▶ _Try it_
The complete listing should be copied out exactly.

▶ _Given data_
# # #

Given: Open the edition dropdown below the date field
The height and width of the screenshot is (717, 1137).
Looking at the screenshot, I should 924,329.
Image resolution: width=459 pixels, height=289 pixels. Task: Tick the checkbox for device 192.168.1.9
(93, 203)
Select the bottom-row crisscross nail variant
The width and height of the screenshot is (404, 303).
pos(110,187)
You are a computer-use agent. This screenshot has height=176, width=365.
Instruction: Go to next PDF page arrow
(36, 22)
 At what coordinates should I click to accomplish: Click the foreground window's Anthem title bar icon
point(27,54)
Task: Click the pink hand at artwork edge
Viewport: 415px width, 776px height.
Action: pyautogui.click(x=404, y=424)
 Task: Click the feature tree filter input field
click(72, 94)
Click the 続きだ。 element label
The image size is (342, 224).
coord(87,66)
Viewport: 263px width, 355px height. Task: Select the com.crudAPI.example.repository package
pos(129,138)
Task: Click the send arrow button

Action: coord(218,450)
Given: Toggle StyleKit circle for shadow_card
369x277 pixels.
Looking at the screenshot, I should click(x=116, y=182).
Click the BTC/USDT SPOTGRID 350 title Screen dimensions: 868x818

# # #

▶ _Response to the exercise_
Given: Open the edition dropdown below the date field
The height and width of the screenshot is (717, 1137).
Looking at the screenshot, I should 924,329.
Image resolution: width=459 pixels, height=289 pixels. Task: Tick the checkbox for device 192.168.1.9
(93, 203)
Select the bottom-row crisscross nail variant
The width and height of the screenshot is (404, 303).
pos(110,187)
You are a computer-use agent. This screenshot has height=176, width=365.
Instruction: Go to next PDF page arrow
(36, 22)
 At what coordinates should I click to accomplish: Click the foreground window's Anthem title bar icon
point(27,54)
Task: Click the pink hand at artwork edge
Viewport: 415px width, 776px height.
Action: pyautogui.click(x=404, y=424)
 Task: Click the feature tree filter input field
click(72, 94)
Click the 続きだ。 element label
The image size is (342, 224).
coord(87,66)
Viewport: 263px width, 355px height. Task: Select the com.crudAPI.example.repository package
pos(129,138)
Task: Click the send arrow button

Action: coord(218,450)
Given: Toggle StyleKit circle for shadow_card
369x277 pixels.
Looking at the screenshot, I should click(x=116, y=182).
Click the BTC/USDT SPOTGRID 350 title Screen dimensions: 868x818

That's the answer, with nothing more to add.